◆ Brief
Starting with the line that contains "Switch to the AASTAD tab", return every line through the end of the listing below exactly as written. Omit the pictures.

+++++

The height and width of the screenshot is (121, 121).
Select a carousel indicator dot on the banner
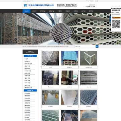pyautogui.click(x=61, y=43)
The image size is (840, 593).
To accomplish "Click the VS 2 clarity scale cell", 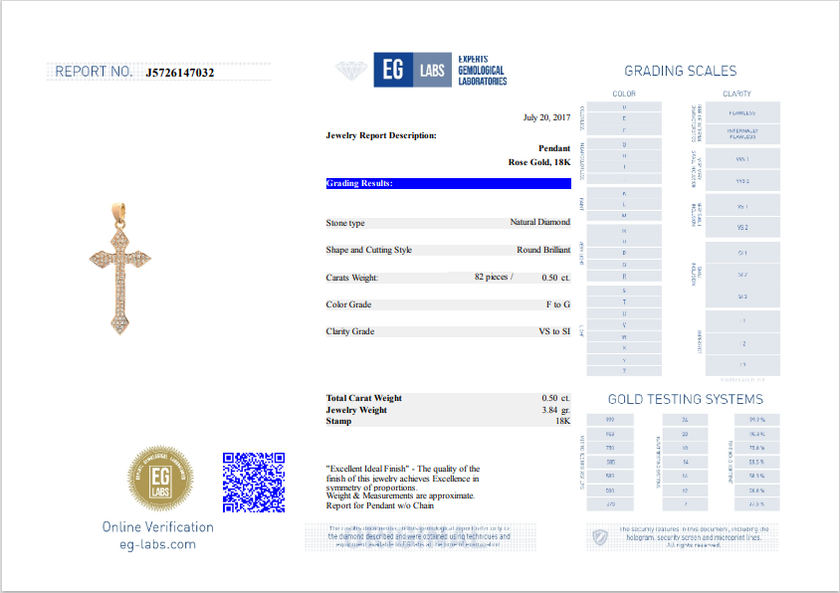I will pos(742,227).
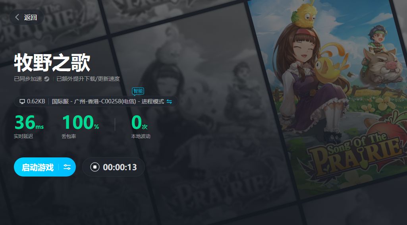
Task: Click the 0.62KB traffic readout
Action: (x=36, y=101)
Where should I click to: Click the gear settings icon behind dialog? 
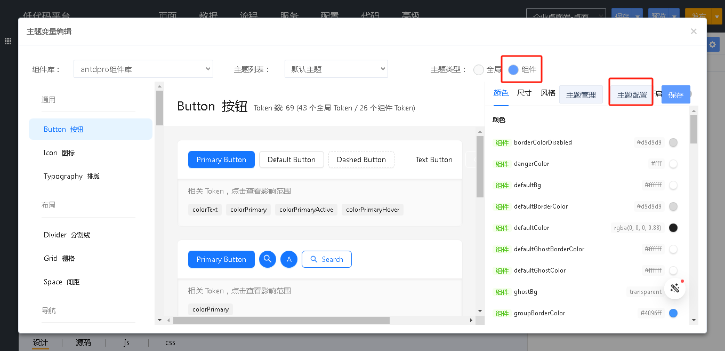pos(712,45)
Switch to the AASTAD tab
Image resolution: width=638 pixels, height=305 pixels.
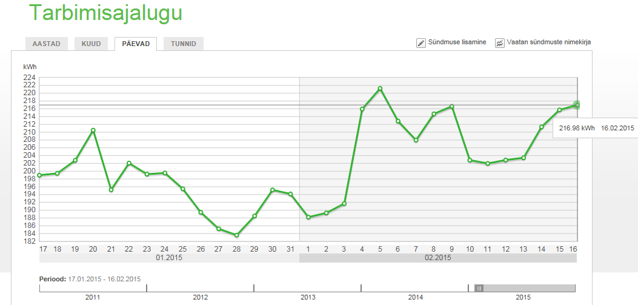[46, 44]
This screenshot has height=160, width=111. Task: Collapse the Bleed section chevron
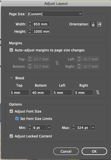pyautogui.click(x=12, y=78)
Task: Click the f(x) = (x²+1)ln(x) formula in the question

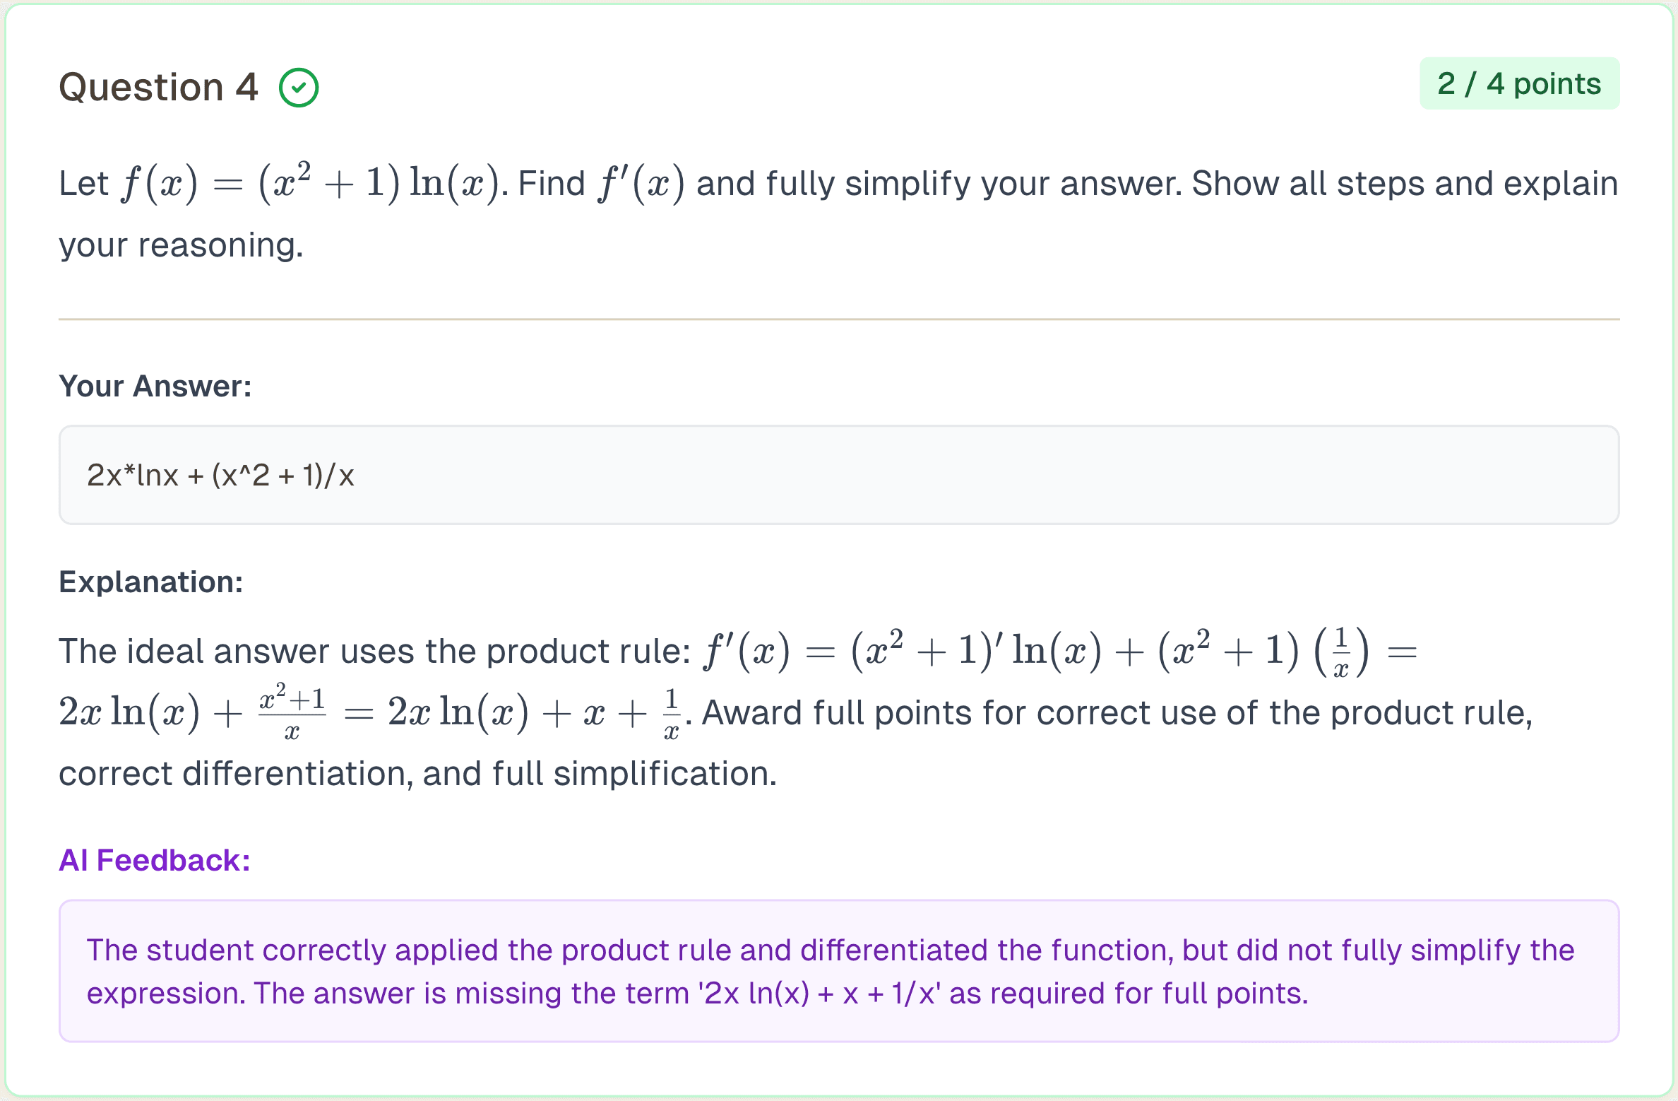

+++++

◆ Answer for the task
Switch to the AASTAD tab
Image resolution: width=638 pixels, height=305 pixels.
[46, 44]
This screenshot has height=160, width=111. Task: Collapse the Bleed section chevron
pyautogui.click(x=12, y=78)
Task: Click the f(x) = (x²+1)ln(x) formula in the question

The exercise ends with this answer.